La vida de Kostas Venetis (fragmento)Octavian Soviany
La vida de Kostas Venetis (fragmento)

"El domador era un hombre mayor, demasiado flaco, y debajo de su turbante blanco destellaban unos ojos como ascuas. Sujetaba entre sus finos labios una flauta que soltaba una quejumbrosa melodía. Tres negruzcas víboras, gruesas como su brazo, se erigían hasta la mitad de su altura en la cesta de junco, contoneando su alargado cuerpo al ritmo del canto de la flauta.
No temía a las serpientes. En las pedregosas colinas que rodeaban mi pueblo había bastantes víboras. Las vi algunas veces dormitando, aturdidas por el calor, debajo de las piedras quemadas por el sol, y nunca me hicieron daño. Incluso me había atrevido alguna vez a cogerlas del cuello, lo que asustaba a mi padre, que consideraba que la serpiente es un animal maldito, castigado por Dios a ser aplastado con el talón. Y no olvidaré nunca, Alemana, que con el corazón en vilo había metido una víbora en la cama de Vanghelis. Ahora miraba con ojos desencajados las víboras del domador, que se quedaron tiesas en el aire, formando quizás extrañas palabras con sus cuerpos.

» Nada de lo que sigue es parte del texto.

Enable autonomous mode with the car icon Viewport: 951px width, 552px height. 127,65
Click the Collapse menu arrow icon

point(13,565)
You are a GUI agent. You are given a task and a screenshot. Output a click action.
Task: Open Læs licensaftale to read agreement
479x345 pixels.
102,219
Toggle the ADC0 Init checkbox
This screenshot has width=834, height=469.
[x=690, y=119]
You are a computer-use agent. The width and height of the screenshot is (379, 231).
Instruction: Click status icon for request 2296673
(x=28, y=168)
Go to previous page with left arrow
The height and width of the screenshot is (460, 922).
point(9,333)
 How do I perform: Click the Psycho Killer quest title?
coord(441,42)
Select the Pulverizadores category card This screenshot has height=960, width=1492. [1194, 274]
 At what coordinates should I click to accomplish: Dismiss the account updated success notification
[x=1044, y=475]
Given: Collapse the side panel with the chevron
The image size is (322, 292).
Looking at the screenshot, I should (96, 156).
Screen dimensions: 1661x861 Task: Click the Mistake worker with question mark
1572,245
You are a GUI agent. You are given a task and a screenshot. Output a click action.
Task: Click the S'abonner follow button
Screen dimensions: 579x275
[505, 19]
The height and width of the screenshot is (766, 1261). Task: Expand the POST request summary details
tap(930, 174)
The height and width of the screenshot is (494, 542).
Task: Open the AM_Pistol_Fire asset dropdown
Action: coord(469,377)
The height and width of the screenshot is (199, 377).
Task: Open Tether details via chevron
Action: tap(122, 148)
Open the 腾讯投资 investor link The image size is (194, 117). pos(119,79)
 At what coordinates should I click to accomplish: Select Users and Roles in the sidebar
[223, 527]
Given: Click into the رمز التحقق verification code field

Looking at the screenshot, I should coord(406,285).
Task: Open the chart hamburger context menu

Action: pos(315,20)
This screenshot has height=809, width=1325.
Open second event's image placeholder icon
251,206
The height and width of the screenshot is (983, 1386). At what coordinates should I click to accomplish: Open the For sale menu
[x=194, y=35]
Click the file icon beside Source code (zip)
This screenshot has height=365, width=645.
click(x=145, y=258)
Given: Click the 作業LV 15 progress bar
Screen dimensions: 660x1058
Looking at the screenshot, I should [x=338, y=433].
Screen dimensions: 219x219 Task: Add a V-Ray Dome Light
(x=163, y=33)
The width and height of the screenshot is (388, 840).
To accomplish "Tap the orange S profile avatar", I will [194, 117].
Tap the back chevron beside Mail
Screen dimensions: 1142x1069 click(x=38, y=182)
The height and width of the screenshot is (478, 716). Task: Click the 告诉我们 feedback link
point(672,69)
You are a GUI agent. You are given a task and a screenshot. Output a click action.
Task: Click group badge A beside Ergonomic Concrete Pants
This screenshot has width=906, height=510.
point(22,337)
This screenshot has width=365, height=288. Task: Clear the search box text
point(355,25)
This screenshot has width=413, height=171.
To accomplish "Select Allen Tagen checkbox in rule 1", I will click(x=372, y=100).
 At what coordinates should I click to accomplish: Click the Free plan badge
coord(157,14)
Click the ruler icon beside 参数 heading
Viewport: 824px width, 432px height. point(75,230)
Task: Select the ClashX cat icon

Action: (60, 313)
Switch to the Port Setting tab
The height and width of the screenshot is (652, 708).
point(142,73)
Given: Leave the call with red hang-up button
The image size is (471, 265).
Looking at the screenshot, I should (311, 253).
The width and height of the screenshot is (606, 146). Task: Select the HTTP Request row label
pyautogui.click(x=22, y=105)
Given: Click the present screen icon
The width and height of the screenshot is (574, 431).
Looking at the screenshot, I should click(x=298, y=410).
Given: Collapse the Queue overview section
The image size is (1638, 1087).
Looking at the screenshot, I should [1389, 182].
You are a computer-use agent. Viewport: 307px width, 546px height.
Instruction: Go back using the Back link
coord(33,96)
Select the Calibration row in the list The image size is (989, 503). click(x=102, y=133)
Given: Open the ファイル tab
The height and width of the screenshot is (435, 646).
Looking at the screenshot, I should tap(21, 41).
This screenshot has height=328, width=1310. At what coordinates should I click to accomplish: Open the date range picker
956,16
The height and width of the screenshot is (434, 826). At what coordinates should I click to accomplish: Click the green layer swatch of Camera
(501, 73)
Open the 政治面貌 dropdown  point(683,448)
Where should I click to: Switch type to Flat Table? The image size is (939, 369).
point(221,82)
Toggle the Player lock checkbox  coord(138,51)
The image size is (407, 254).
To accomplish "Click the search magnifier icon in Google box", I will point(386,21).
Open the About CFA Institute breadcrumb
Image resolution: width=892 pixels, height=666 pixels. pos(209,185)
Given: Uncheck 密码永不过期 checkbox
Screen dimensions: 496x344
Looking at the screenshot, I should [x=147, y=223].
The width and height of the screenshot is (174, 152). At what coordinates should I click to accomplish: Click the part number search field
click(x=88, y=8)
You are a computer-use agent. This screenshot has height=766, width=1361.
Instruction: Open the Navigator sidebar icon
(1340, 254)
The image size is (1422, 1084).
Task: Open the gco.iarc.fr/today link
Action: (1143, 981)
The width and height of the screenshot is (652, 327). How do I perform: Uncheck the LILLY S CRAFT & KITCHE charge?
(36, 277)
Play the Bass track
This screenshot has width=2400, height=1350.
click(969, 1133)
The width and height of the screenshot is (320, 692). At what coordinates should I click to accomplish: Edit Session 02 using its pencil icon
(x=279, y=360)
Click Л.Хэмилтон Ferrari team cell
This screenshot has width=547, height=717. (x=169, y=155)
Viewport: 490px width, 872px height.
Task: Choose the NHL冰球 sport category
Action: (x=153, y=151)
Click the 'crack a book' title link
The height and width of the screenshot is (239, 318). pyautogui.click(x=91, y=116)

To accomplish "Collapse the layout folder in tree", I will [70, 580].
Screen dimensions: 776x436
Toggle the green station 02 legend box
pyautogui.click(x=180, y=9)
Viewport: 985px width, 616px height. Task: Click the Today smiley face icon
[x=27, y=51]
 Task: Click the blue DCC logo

Moviéndome como un lunático, me acerqué a la cesta del viejo. Y sin percatarme de lo que hacía, empecé a acariciar con suavidad el lomo marrón de una de las serpientes. Algunos gritos se desataron desde el montón de curiosos. La serpiente brincó de repente hacia arriba, me rodeó el cuello y su cuerpo se enroscó unas cuantas veces en mi pecho. La opresión era cada vez más fuerte y sentía que perdía el aliento. Los aullidos de la muchedumbre se apagaban en mis oídos y un principio de mareo me llenó los ojos de telarañas.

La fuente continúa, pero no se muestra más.